Now we discuss several issues that exist in virtually all businesses of scale: administrative efficiency, risk management, and resource constraints. Franchising can overcome such common obstacles. It is an efficient model for significant wealth creation. While making our case that a successful franchise follows from a highly developed franchise service delivery system (SDS), considerable capitalization, and significant growth, we further propose that obtaining public capital as an additional source of funding can be a piece of an overall successful franchise strategy. The most effective way to expand a concept is to launch and grow a small number of company-owned stores, to subsequently sell several franchises, to concurrently obtain public capital to increase the number of company-owned units, and to build an infrastructure for both. Please see TIP 3-1 for key aspects of wealth creation through franchising.

Tip 3-1 Risk Management: Ownership and Wealtha


The average franchisee

  • owns 1 outlet

  • has been in business for 9 years

  • spends 8.5 percent of sales on promotions

  • has $58,000 in after-tax profit

  • has made an average investment of $155,000

    Five percent of franchisees own 30 or more outlets.

    The largest franchisee owns more than 500 outlets.


The average franchisor

  • owns 13 percent of his or her system outlets

  • franchises 87 percent of his or her system outlets

  • has 75 percent of his or her franchisees owning only one outlet

Understanding the Motivations of an Entrepreneur to Become a Franchisor

There may be no better franchise illustration of the glory and costs of rapid growth than Boston Chicken.
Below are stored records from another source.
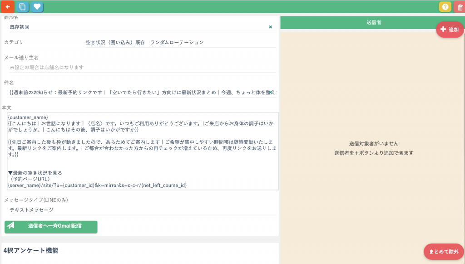Focus the メール送り主名 input field
This screenshot has width=465, height=264.
(x=142, y=67)
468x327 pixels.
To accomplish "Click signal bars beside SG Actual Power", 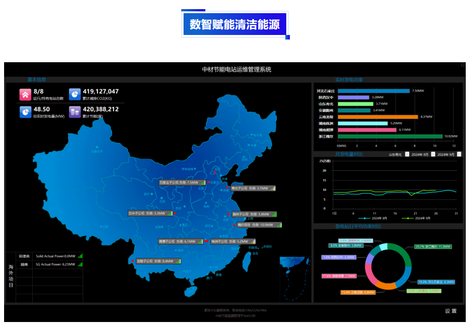I will pyautogui.click(x=80, y=264).
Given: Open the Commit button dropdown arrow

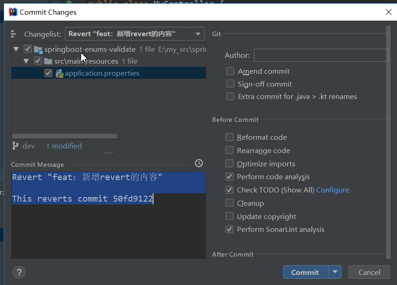Looking at the screenshot, I should [335, 272].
Boston Chicken opened its first restaurant in 1985. Eight years later, in November 1993, it was a franchisor and floated an initial public offering. Serving healthy food that actually tasted good in a fast, casual setting was a simple but compelling story. Besides, restaurant sales had shown consistent and impressive growth. But Boston Chicken (which later changed its name to Boston Markets) transformed itself into more of a real estate mortgage company than a restaurant franchise. Until the IPO, Boston Chicken had grown by way of individual franchisees who put up substantial amounts of their own money to open new stores. To accelerate expansion to a dizzying pace, the company signed up financed area developers (FADs). These folks put up 20 percent of the required development costs for a market, and the rest provided by loans from Boston Markets.

The capital market appetite for Boston Chicken seemed insatiable. In 1997 the company raised over $400 million in bond offerings and convertible debt. At the same time, those choice FADs were losing increasing amounts of money—$156.5 million in 1997 alone.

Did Boston Chicken grow too fast, or did it lose sight of the business format that made it a success in the first place? It was probably guilty on both counts. The growth strategy is always dependent on the religious devotion to the business model and store-level economics. Success can be turned into dramatic failure when you forget that.

Historically, an entrepreneur launches a successful single outlet. That success often motivates a desire to add new outlets. If the entrepreneur perceives the opportunity as considerable, the human and financial capital requirement is likely to be bigger than the currently available resources. There are many ways to secure capital for new outlet growth, and as we have discussed, franchising has proven to be a significant method. When a franchisor sells a franchise unit, she is securing both the capital and the talent of the franchise partner—the franchisee. The one-time, upfront franchise fee, ongoing royalties, and franchise management system creates a sharing arrangement between the franchisor and franchisee. Once success has been achieved with the initial rollout of a franchised unit, most franchisors begin to think along the lines of, “If we can have 10 units, why not 25; if 25, why not 50; if 50, why not 150?” and so on. This successive growth logic becomes self-fulfilling as more success leads to more success—but only if you run the stores right and make a profit.

Eventually, Boston Chicken filed for Chapter 11 bankruptcy, reemerging only after being purchased by the MacDonald’s Corporation.